Private Life Insurer’s Lapse Ratio Doubles in Traditional Plans

The lapse ratio has more than doubled during financial year 2011-12 for many private sector life insurance companies in case of traditional insurance policies bought by individuals.

In general, lapse is the discontinuance of a policy by non-payment of premiums by the policyholder within the 15 to 30 days grace period.

Lapses typically occur when clients have been mis-sold or force sold a policy.

Among the insurers, Birla Sun Life had the highest lapse ratio of 51% in FY’12, down from 71.6% in FY’11, followed by Future Generali Life at 48.9%  in FY’12 (24.6% in FY’11) ICICI Prudential Life at 41.9% in FY’12 (46.5% in FY’11), Reliance Life at 38.5% (15.7% in FY’11) and Bharti Axa Life at 36.1% in FY’12 (18.9% in FY’11).

State-owned Life Insurance Corporation of India’s (LIC) lapse ratio for FY’12 stood at 5% compared with 4.9% in FY’11.

Lapsation affects the profitability of a life insurance company. According to a study released by Insurance Regulatory and Development Authority (IRDA) in November 2008 titled ‘lapsation and its impact on the life insurance industry’, in case, an endowment policy lapses during the later years of the policy term, an insurer may be profited by forfeiting the mathematical reserves built under that policy. In other words, consumers going away in case of endowment plans may actually help boost profits of insurers.

In the same lines, since in case of endowment product, the asset share is built over the period of time and if the lapse occurs in the initial phase, then this would result to a loss to the insurance company because insurers will not be in a position to recover the fixed cost incurred in writing the policy.
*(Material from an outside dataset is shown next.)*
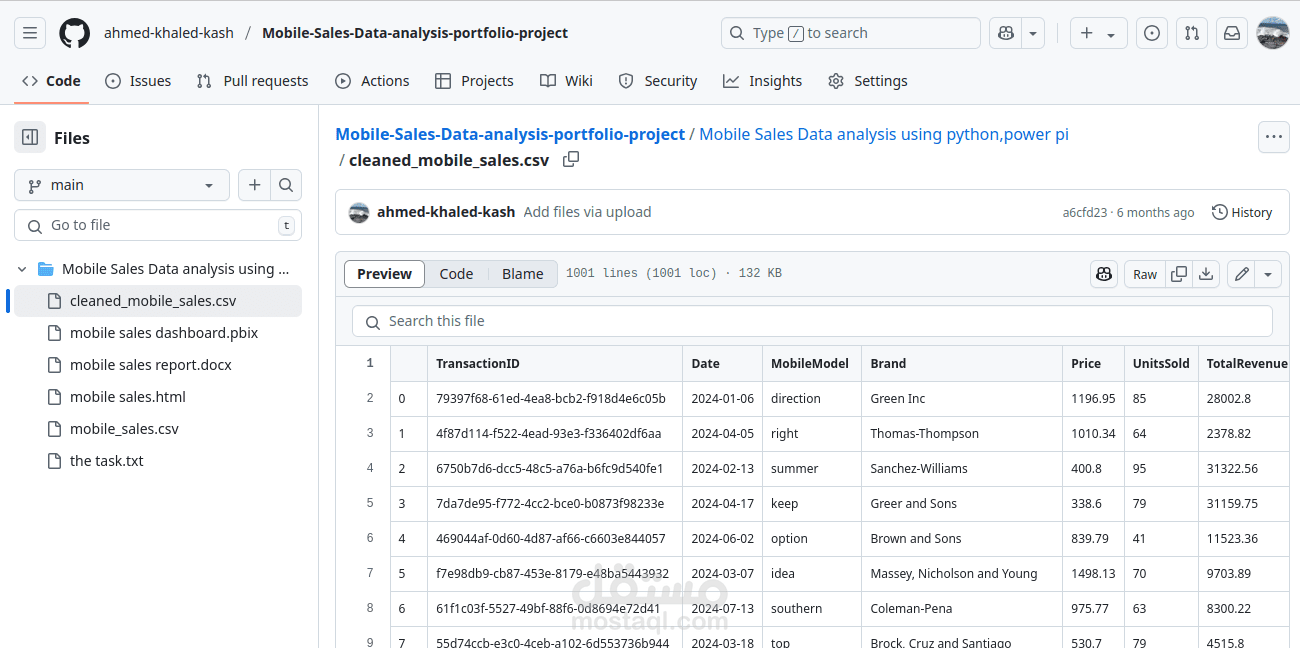Open the kebab options menu at top right
The image size is (1300, 648).
[1273, 137]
Moreover, if lapses are high in the initial phase, insurers will not be in a position to recover the fixed cost and hence, the deficit in fixed cost recovery is to be borne by the shareholders.

However, many people confuse lapsation with surrenders. Surrender refers to a situation where policyholder surrenders his policy and takes the surrender proceeds as specified in the policy document. Whereas, in case of lapses, within some specified time, the policyholder may revive the lapsed policy by paying all the premiums that are due on that date and proving continued insurability. This normally involves declaration of good health and/or undergoing medical  tests as prescribed by an insurer. Normally in case of a lapsed policy, there is no sum accruing to the insured individual that can be cashed in.

But, the proportion of such revivals is less than 3% and, hence, majority of lapses are permanent in nature.